Ezvâc-ı Tâhirât’ı ilk saftakiler arasında mütalâa etmiş ve onlara ayrılan miktarı yükseltmişti. O sevgili annemiz eline binlerce dinar geçmesine rağmen vefat ederken arkada dünya adına hiçbir şey bırakmamıştı; çünkü, eline geçen her şeyi Allah yolunda infak etmişti. Diğer yönleriyle ne kadar derinse, cömertlikte de o kadar derindi. İlim alanında o denli ileriydi ki, Hazreti Urve onun hakkında “Hem fıkıh hem tıp ve hem de şiir sahasında Hazreti Âişe’den daha bilgilisini görmedim.”12 demişti. Ebû Musa el-Eş’arî Hazretleri de, “Ne zaman bir meseleyi ya da hadisi anlamakta zorlanıp Hazreti Âişe’ye sorsak mutlaka onda bir cevap bulur ve müşkilimizi hallederdik.”13 itirafında bulunmuştu. O muallâ annemiz söz söylemesini öyle güzel becerirdi ki; Ahnef İbn Kays “Ben Hazreti Ebû Bekir’in, Hazreti Ömer’in, Hazreti Osman’ın ve Hazreti Ali’nin (Allah hepsinden razı olsun) hutbelerini dinledim. Fakat, Hazreti Âişe’nin dudaklarından dökülen sözler kadar güzel ve anlaşılır olanlarını ondan başkasından duymadım.”14 şeklinde takdirlerini dile getirmişti. Adını her anışımda “Anam!..” deyip “Öz anama bu kadar tatlı “anam” demedim o da darılmasın.” düşüncesiyle yâd ettiğim muallâ validemiz, ibadet ü taatinde o kadar engindi ki; Kasım İbn Muhammed “Hazreti Âişe, Ramazan ve Kurban bayramları hariç senenin bütün günlerini oruçlu geçirirdi.”15 haberini vermişti. Bir gün yanaklarından süzülen yaşları görünce “Âişe, neyin var, niçin ağlıyorsun?” diye soran Resûl-i Ekrem Efendimiz’e “Cehennem ateşini hatırladım; ötede ailenizi tanır, beni de hatırlar mısınız yâ Resûlallah?”16 şeklinde cevap veren gözü yaşlı anamızın kalbi de o kadar ince idi ki; Urve Hazretleri “Sabahları evden çıkınca Hazreti Âişe’nin evine uğrar ve ona selâm verirdim. Yine bir gün erkenden ona uğradım. Baktım ki, namaz kılıyor, Cenâb-ı Hakk’Cenâb-ı tesbih u tazimde bulunuyor; sürekli “Biz dünyada, ailemiz içinde iken sonumuzdan endişe ederdik.

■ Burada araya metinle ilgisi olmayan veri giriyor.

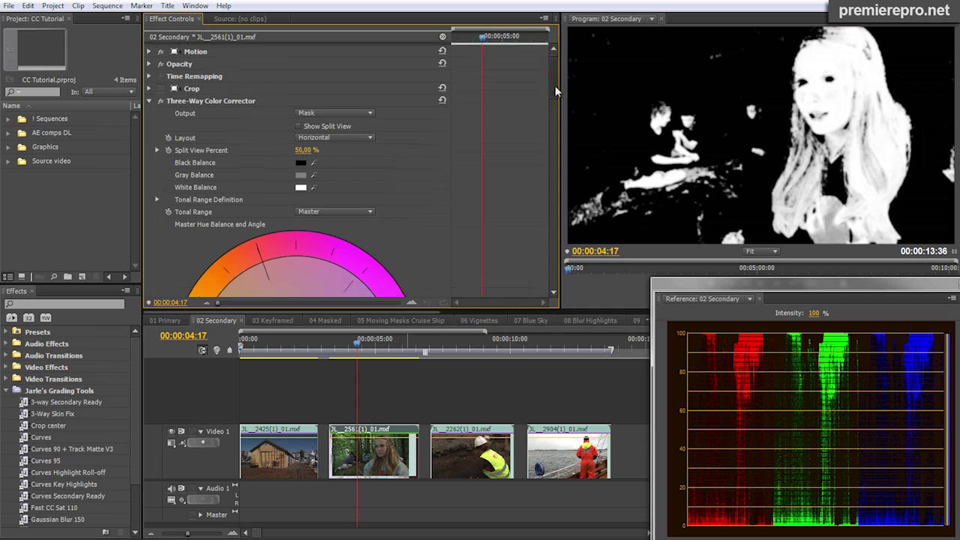Click the yellow 00:00:04:17 timeline timecode
The height and width of the screenshot is (540, 960).
click(184, 335)
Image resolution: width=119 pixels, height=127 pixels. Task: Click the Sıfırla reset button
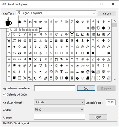coord(98,117)
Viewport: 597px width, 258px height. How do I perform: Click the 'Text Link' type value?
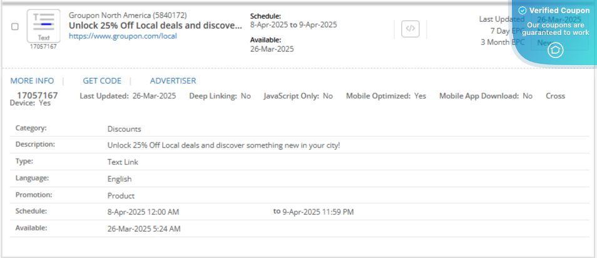(x=123, y=162)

Ama şükürler olsun ki Allah bize lütfetti ve bizi, o kavuran ateşten korudu.”17 mealindeki âyetleri okuyor; bu âyetleri durmadan tekrar ediyor, Rabbine dua dua yalvarıyor ve ağlıyor. Onu o hâldegörünce, ben de kalkıp namaza durdum. Fakat o okumasını bir türlü bitirmeyince ben biraz sıkıldım ve daha fazla dayanamayıp bir ihtiyacımı görmek için çarşıya gittim.

Geri döndüğümde ne göreyim; Hazreti Âişe yine namazda ve kıyamdaydı; aynı âyetleri tekrar ediyor, ağlıyor ağlıyordu. 18İşte, bütün yönleriyle bir derinlik ve enginlik abidesi olan Âişe-i Sıddıka Annemiz cömertlikte de benzersizdi.

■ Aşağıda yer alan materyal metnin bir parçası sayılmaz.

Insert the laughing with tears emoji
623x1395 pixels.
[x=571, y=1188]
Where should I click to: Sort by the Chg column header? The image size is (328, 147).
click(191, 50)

Rivayet edildiğine göre; bir gün yetmiş bin dinarı halka paylaştırmış, sonra da oturup elbiselerini yamamış ve o yamalı elbiseleri giymişti.19 Bir başka gün, payına düşen bir malı yüz bin dinara satmış, eline geçen parayı muhtaçlara dağıtmış ve o günün akşamında da, kendisine ayırdığı arpa ekmeğiyle ancak

iftar edebilmişti.20

Allah’la münasebetlerinde o kadar derin olan anamız, insanları düşünme ve cömertlikte de o denli engindi. Dini anlama arzu ve iştiyakı zaviyesinden eşsiz olduğu gibi, Allah’a, Resûlü Ekrem’e, salih kimselere ve Cennet’e yakın olma, Cehennem’den de fersah fersah uzak bulunma vesilelerini kavramadaki basireti açısından da benzersizdi. Bunları yaptığı dönemde o henüz yirmili yıllarını yaşıyordu. O genç yaşına rağmen bilinmesi gereken mevzuları çok iyi kavramıştı. Kendisine bir husus sorulduğunda dinin objektifliği içerisinde cevaplar veriyor; hiç kimseye gücünün üstünde bir yük yüklemiyordu. Fakat, şahsî hayatı adına sadakat ve vefasına yakışır bir duruş ortaya koyuyor; hep sika ufkunda ve îsar burcunda seyahat ediyordu.